### EXERCISE DIRECTIONS
Recast all of the entries below as a Markdown table with two columns, "Row" and "Line." Number the rows in order, put one line per row, and omit the blank lines.

### RECORDS PROVIDED

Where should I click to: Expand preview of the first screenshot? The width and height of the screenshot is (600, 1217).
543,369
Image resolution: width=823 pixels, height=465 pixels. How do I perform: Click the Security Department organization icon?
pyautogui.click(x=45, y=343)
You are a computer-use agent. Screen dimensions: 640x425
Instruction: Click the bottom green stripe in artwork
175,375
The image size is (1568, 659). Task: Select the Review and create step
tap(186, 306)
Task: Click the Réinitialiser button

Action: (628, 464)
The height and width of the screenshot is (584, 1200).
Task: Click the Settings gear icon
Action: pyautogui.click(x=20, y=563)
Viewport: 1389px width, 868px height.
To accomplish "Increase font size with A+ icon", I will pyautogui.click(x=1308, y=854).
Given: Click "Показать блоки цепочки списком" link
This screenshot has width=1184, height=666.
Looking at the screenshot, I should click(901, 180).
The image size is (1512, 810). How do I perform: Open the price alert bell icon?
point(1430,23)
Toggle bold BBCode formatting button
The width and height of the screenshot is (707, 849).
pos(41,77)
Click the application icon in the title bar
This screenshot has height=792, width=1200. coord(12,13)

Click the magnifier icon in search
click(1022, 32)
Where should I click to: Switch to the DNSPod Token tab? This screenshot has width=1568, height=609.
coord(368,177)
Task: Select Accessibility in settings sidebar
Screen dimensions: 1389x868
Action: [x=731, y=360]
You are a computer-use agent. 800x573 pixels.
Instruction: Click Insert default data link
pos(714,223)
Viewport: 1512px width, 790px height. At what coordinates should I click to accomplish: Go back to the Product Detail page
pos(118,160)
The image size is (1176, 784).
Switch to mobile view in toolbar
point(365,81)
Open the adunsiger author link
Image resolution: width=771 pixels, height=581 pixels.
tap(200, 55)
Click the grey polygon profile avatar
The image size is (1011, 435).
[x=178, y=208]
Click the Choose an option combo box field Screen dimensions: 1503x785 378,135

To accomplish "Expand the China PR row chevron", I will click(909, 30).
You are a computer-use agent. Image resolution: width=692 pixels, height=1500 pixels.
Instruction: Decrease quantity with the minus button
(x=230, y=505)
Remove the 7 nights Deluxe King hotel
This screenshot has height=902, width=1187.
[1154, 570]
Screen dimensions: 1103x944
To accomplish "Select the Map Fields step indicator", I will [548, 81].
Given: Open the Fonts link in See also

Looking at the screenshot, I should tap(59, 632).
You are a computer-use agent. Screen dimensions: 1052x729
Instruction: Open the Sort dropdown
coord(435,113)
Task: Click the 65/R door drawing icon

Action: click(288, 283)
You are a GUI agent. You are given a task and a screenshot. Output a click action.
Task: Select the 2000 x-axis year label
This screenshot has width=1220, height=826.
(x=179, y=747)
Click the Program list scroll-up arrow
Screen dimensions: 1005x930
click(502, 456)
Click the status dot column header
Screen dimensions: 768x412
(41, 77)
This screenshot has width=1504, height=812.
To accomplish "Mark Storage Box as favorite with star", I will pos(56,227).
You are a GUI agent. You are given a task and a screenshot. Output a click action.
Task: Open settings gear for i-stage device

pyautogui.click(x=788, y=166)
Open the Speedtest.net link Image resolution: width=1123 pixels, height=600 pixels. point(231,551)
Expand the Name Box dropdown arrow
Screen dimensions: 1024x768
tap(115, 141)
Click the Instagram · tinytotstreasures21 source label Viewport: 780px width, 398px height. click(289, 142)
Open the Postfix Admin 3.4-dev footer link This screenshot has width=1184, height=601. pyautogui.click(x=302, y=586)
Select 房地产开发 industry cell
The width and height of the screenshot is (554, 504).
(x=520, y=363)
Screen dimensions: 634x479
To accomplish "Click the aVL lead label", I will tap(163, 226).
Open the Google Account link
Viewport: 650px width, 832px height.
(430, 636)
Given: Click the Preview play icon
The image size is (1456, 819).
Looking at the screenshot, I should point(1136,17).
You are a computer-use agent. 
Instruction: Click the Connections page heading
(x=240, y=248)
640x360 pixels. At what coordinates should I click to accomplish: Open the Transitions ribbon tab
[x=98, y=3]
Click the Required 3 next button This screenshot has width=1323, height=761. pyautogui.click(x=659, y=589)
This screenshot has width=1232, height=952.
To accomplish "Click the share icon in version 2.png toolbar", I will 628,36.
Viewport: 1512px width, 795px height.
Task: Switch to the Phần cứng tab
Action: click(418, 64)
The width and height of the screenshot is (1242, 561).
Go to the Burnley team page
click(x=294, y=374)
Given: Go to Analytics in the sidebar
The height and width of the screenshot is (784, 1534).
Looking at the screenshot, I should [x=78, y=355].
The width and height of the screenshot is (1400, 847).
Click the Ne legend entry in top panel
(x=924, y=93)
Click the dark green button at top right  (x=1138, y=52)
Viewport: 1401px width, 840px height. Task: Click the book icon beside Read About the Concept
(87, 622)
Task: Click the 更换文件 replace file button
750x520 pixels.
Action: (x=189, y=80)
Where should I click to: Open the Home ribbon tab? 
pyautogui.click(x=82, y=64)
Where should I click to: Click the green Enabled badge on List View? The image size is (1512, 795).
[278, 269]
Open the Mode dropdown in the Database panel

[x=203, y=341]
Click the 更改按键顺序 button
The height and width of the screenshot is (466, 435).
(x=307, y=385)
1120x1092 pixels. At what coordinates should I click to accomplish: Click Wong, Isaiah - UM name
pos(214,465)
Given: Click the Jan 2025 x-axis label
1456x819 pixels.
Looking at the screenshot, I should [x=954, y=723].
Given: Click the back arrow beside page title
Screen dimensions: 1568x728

### FINAL RESULT
| Row | Line |
|---|---|
| 1 | Where should I click to: Expand preview of the first screenshot? The width and height of the screenshot is (600, 1217). |
| 2 | 543,369 |
| 3 | Image resolution: width=823 pixels, height=465 pixels. How do I perform: Click the Security Department organization icon? |
| 4 | pyautogui.click(x=45, y=343) |
| 5 | You are a computer-use agent. Screen dimensions: 640x425 |
| 6 | Instruction: Click the bottom green stripe in artwork |
| 7 | 175,375 |
| 8 | The image size is (1568, 659). Task: Select the Review and create step |
| 9 | tap(186, 306) |
| 10 | Task: Click the Réinitialiser button |
| 11 | Action: (628, 464) |
| 12 | The height and width of the screenshot is (584, 1200). |
| 13 | Task: Click the Settings gear icon |
| 14 | Action: pyautogui.click(x=20, y=563) |
| 15 | Viewport: 1389px width, 868px height. |
| 16 | To accomplish "Increase font size with A+ icon", I will pyautogui.click(x=1308, y=854). |
| 17 | Given: Click "Показать блоки цепочки списком" link |
| 18 | This screenshot has width=1184, height=666. |
| 19 | Looking at the screenshot, I should click(901, 180). |
| 20 | The image size is (1512, 810). How do I perform: Open the price alert bell icon? |
| 21 | point(1430,23) |
| 22 | Toggle bold BBCode formatting button |
| 23 | The width and height of the screenshot is (707, 849). |
| 24 | pos(41,77) |
| 25 | Click the application icon in the title bar |
| 26 | This screenshot has height=792, width=1200. coord(12,13) |
| 27 | Click the magnifier icon in search |
| 28 | click(1022, 32) |
| 29 | Where should I click to: Switch to the DNSPod Token tab? This screenshot has width=1568, height=609. |
| 30 | coord(368,177) |
| 31 | Task: Select Accessibility in settings sidebar |
| 32 | Screen dimensions: 1389x868 |
| 33 | Action: [x=731, y=360] |
| 34 | You are a computer-use agent. 800x573 pixels. |
| 35 | Instruction: Click Insert default data link |
| 36 | pos(714,223) |
| 37 | Viewport: 1512px width, 790px height. At what coordinates should I click to accomplish: Go back to the Product Detail page |
| 38 | pos(118,160) |
| 39 | The image size is (1176, 784). |
| 40 | Switch to mobile view in toolbar |
| 41 | point(365,81) |
| 42 | Open the adunsiger author link |
| 43 | Image resolution: width=771 pixels, height=581 pixels. |
| 44 | tap(200, 55) |
| 45 | Click the grey polygon profile avatar |
| 46 | The image size is (1011, 435). |
| 47 | [x=178, y=208] |
| 48 | Click the Choose an option combo box field Screen dimensions: 1503x785 378,135 |
| 49 | To accomplish "Expand the China PR row chevron", I will click(909, 30). |
| 50 | You are a computer-use agent. Image resolution: width=692 pixels, height=1500 pixels. |
| 51 | Instruction: Decrease quantity with the minus button |
| 52 | (x=230, y=505) |
| 53 | Remove the 7 nights Deluxe King hotel |
| 54 | This screenshot has height=902, width=1187. |
| 55 | [1154, 570] |
| 56 | Screen dimensions: 1103x944 |
| 57 | To accomplish "Select the Map Fields step indicator", I will [548, 81]. |
| 58 | Given: Open the Fonts link in See also |
| 59 | Looking at the screenshot, I should tap(59, 632). |
| 60 | You are a computer-use agent. Screen dimensions: 1052x729 |
| 61 | Instruction: Open the Sort dropdown |
| 62 | coord(435,113) |
| 63 | Task: Click the 65/R door drawing icon |
| 64 | Action: click(288, 283) |
| 65 | You are a GUI agent. You are given a task and a screenshot. Output a click action. |
| 66 | Task: Select the 2000 x-axis year label |
| 67 | This screenshot has width=1220, height=826. |
| 68 | (x=179, y=747) |
| 69 | Click the Program list scroll-up arrow |
| 70 | Screen dimensions: 1005x930 |
| 71 | click(502, 456) |
| 72 | Click the status dot column header |
| 73 | Screen dimensions: 768x412 |
| 74 | (41, 77) |
| 75 | This screenshot has width=1504, height=812. |
| 76 | To accomplish "Mark Storage Box as favorite with star", I will pos(56,227). |
| 77 | You are a GUI agent. You are given a task and a screenshot. Output a click action. |
| 78 | Task: Open settings gear for i-stage device |
| 79 | pyautogui.click(x=788, y=166) |
| 80 | Open the Speedtest.net link Image resolution: width=1123 pixels, height=600 pixels. point(231,551) |
| 81 | Expand the Name Box dropdown arrow |
| 82 | Screen dimensions: 1024x768 |
| 83 | tap(115, 141) |
| 84 | Click the Instagram · tinytotstreasures21 source label Viewport: 780px width, 398px height. click(289, 142) |
| 85 | Open the Postfix Admin 3.4-dev footer link This screenshot has width=1184, height=601. pyautogui.click(x=302, y=586) |
| 86 | Select 房地产开发 industry cell |
| 87 | The width and height of the screenshot is (554, 504). |
| 88 | (x=520, y=363) |
| 89 | Screen dimensions: 634x479 |
| 90 | To accomplish "Click the aVL lead label", I will tap(163, 226). |
| 91 | Open the Google Account link |
| 92 | Viewport: 650px width, 832px height. |
| 93 | (430, 636) |
| 94 | Given: Click the Preview play icon |
| 95 | The image size is (1456, 819). |
| 96 | Looking at the screenshot, I should point(1136,17). |
| 97 | You are a computer-use agent.  |
| 98 | Instruction: Click the Connections page heading |
| 99 | (x=240, y=248) |
| 100 | 640x360 pixels. At what coordinates should I click to accomplish: Open the Transitions ribbon tab |
| 101 | [x=98, y=3] |
| 102 | Click the Required 3 next button This screenshot has width=1323, height=761. pyautogui.click(x=659, y=589) |
| 103 | This screenshot has width=1232, height=952. |
| 104 | To accomplish "Click the share icon in version 2.png toolbar", I will 628,36. |
| 105 | Viewport: 1512px width, 795px height. |
| 106 | Task: Switch to the Phần cứng tab |
| 107 | Action: click(418, 64) |
| 108 | The width and height of the screenshot is (1242, 561). |
| 109 | Go to the Burnley team page |
| 110 | click(x=294, y=374) |
| 111 | Given: Go to Analytics in the sidebar |
| 112 | The height and width of the screenshot is (784, 1534). |
| 113 | Looking at the screenshot, I should [x=78, y=355]. |
| 114 | The width and height of the screenshot is (1400, 847). |
| 115 | Click the Ne legend entry in top panel |
| 116 | (x=924, y=93) |
| 117 | Click the dark green button at top right  (x=1138, y=52) |
| 118 | Viewport: 1401px width, 840px height. Task: Click the book icon beside Read About the Concept |
| 119 | (87, 622) |
| 120 | Task: Click the 更换文件 replace file button |
| 121 | 750x520 pixels. |
| 122 | Action: (x=189, y=80) |
| 123 | Where should I click to: Open the Home ribbon tab?  |
| 124 | pyautogui.click(x=82, y=64) |
| 125 | Where should I click to: Click the green Enabled badge on List View? The image size is (1512, 795). |
| 126 | [278, 269] |
| 127 | Open the Mode dropdown in the Database panel |
| 128 | [x=203, y=341] |
| 129 | Click the 更改按键顺序 button |
| 130 | The height and width of the screenshot is (466, 435). |
| 131 | (x=307, y=385) |
| 132 | 1120x1092 pixels. At what coordinates should I click to accomplish: Click Wong, Isaiah - UM name |
| 133 | pos(214,465) |
| 134 | Given: Click the Jan 2025 x-axis label |
| 135 | 1456x819 pixels. |
| 136 | Looking at the screenshot, I should [x=954, y=723]. |
| 137 | Given: Click the back arrow beside page title |
| 138 | Screen dimensions: 1568x728 |